WHAT YOU ARE ASKED TO DO: Exclude all pictures, then restate the entries below word for word.

SUPPLIED ENTRIES:
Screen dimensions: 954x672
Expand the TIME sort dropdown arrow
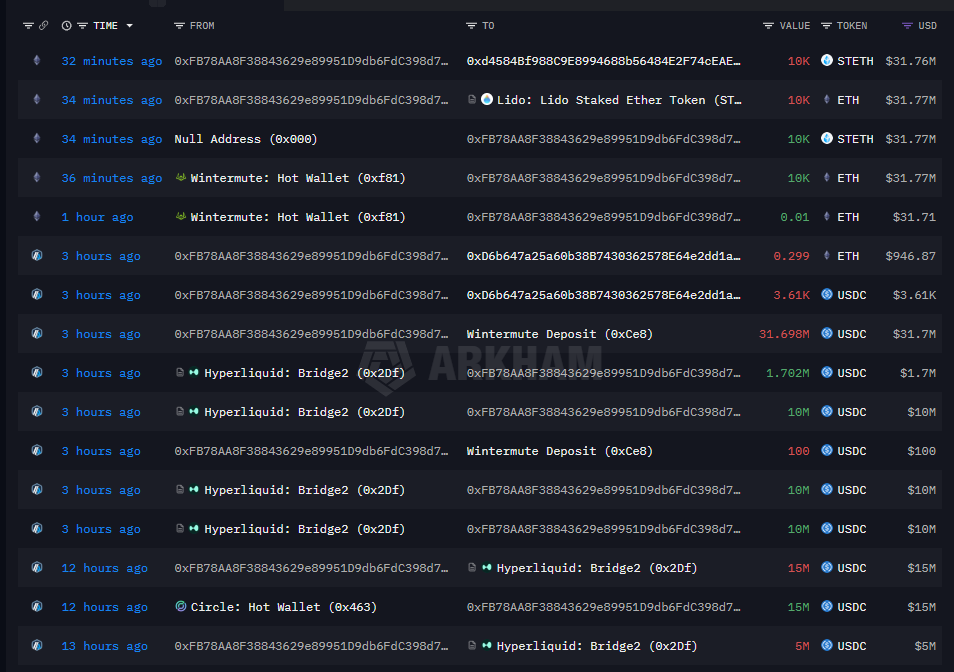pyautogui.click(x=130, y=26)
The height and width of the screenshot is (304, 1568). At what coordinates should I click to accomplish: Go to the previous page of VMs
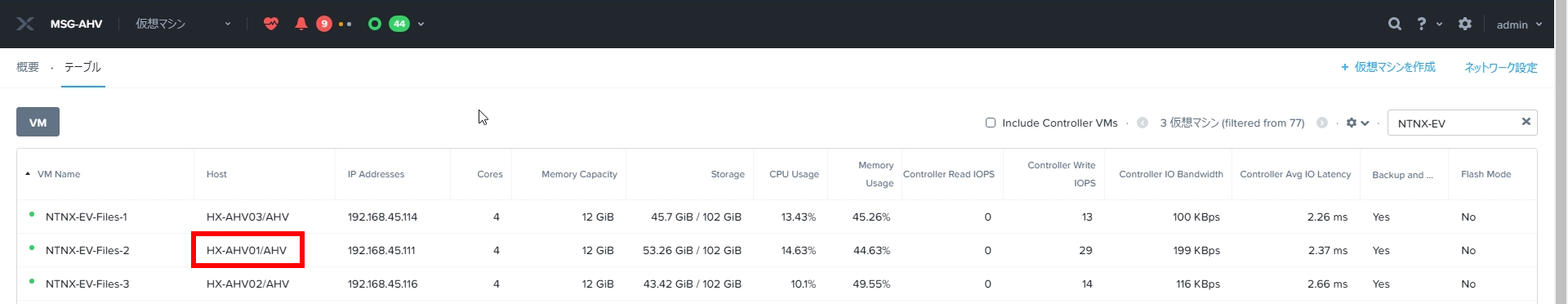[x=1143, y=123]
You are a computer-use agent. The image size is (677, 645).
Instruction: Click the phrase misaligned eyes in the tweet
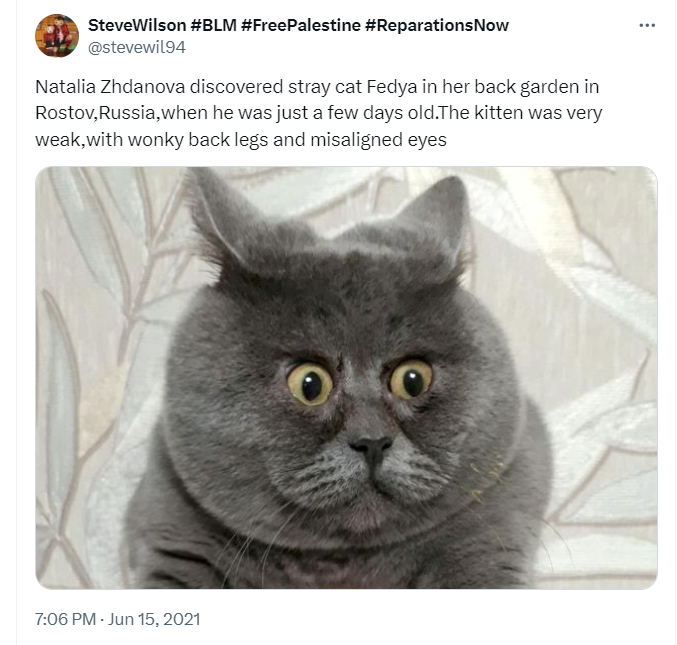coord(379,140)
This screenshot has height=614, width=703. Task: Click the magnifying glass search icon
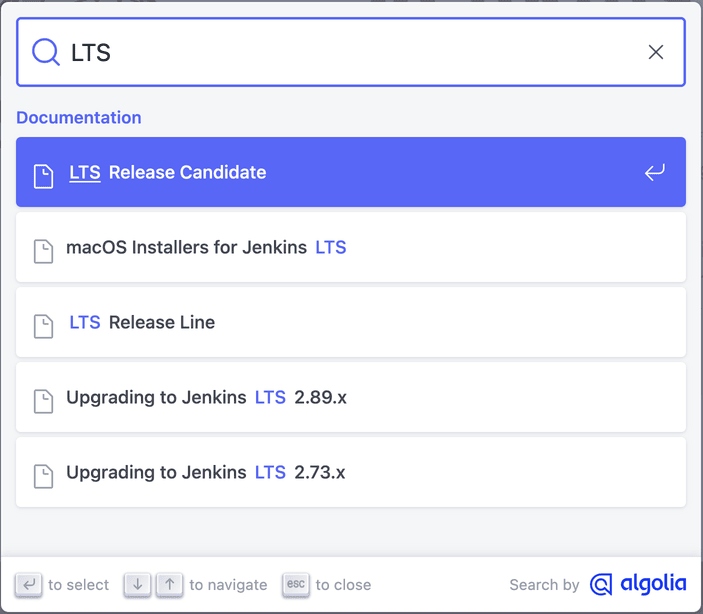[x=46, y=52]
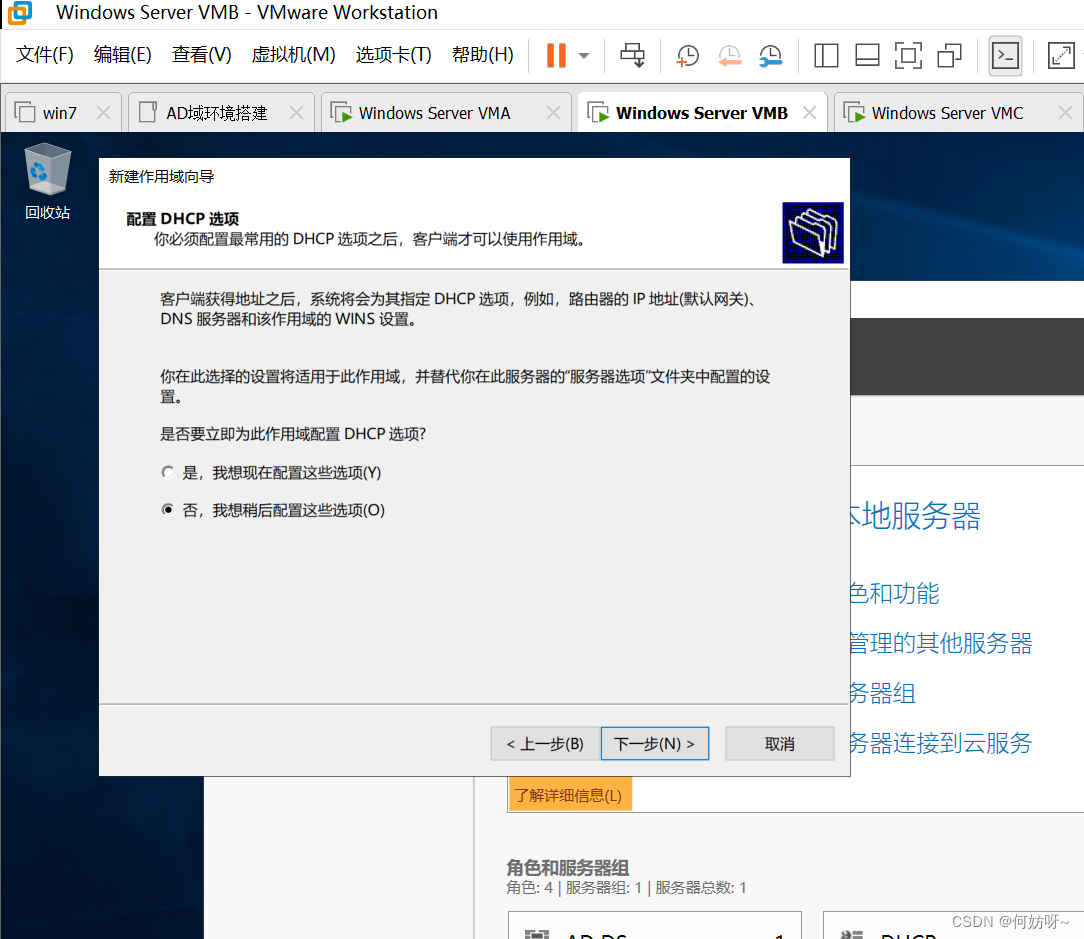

EXERCISE RESPONSE:
Screen dimensions: 954x672
Expand the TIME sort dropdown arrow
pyautogui.click(x=130, y=26)
The height and width of the screenshot is (304, 1568). At what coordinates should I click to accomplish: Go to the previous page of VMs
[x=1143, y=123]
You are a computer-use agent. The image size is (677, 645).
Instruction: Click the phrase misaligned eyes in the tweet
coord(379,140)
This screenshot has height=614, width=703. Task: Click the magnifying glass search icon
[x=46, y=52]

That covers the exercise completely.